### GIVEN EXERCISE
Retype all of the records below word for word, but leave out the pictures.
__________________________________________________
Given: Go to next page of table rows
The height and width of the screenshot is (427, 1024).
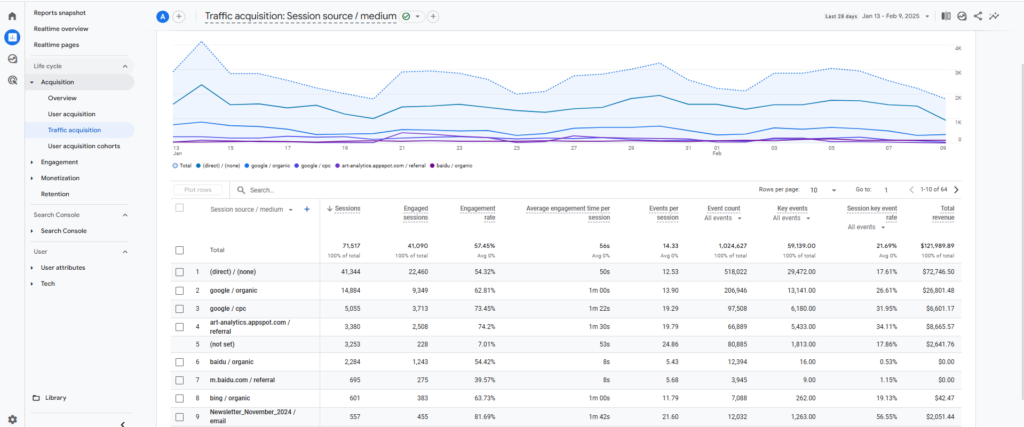Looking at the screenshot, I should point(956,189).
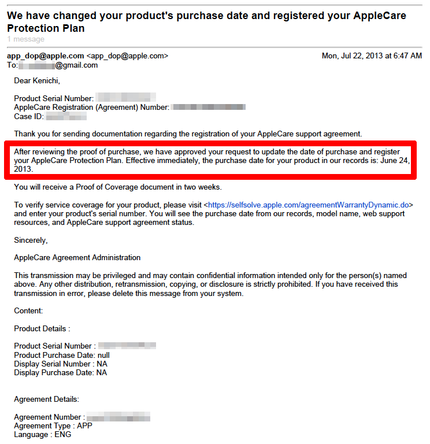430x444 pixels.
Task: Click 'Agreement Type : APP' line
Action: (53, 426)
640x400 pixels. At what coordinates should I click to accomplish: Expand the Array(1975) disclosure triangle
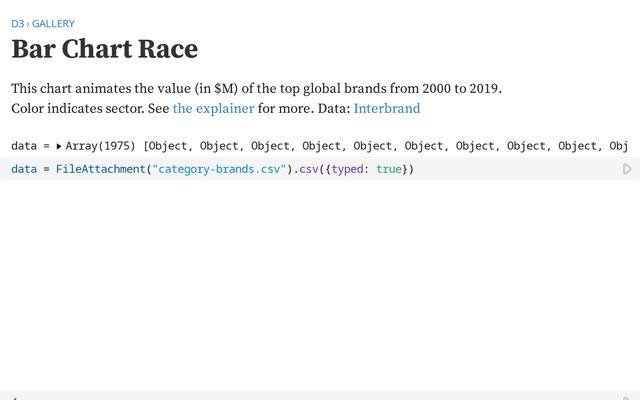click(59, 146)
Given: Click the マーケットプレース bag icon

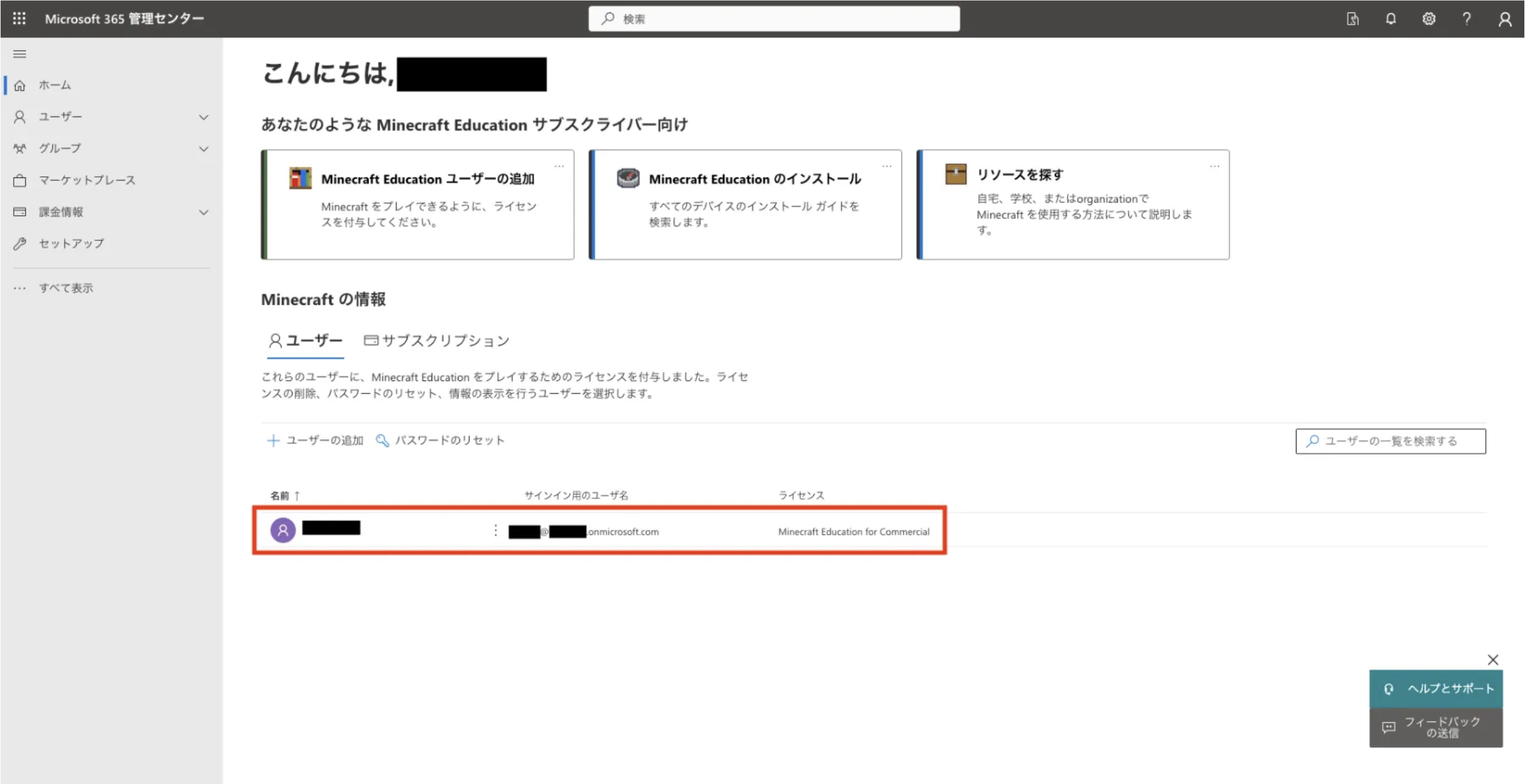Looking at the screenshot, I should [x=20, y=180].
__________________________________________________
### TASK SOLUTION
Given: Go to next page of table rows
The height and width of the screenshot is (427, 1024).
Looking at the screenshot, I should point(956,189).
430x444 pixels.
Task: Click 'Agreement Type : APP' line
Action: (53, 426)
640x400 pixels. At what coordinates should I click to accomplish: Expand the Array(1975) disclosure triangle
click(59, 146)
Given: Click the マーケットプレース bag icon

Looking at the screenshot, I should [x=20, y=180].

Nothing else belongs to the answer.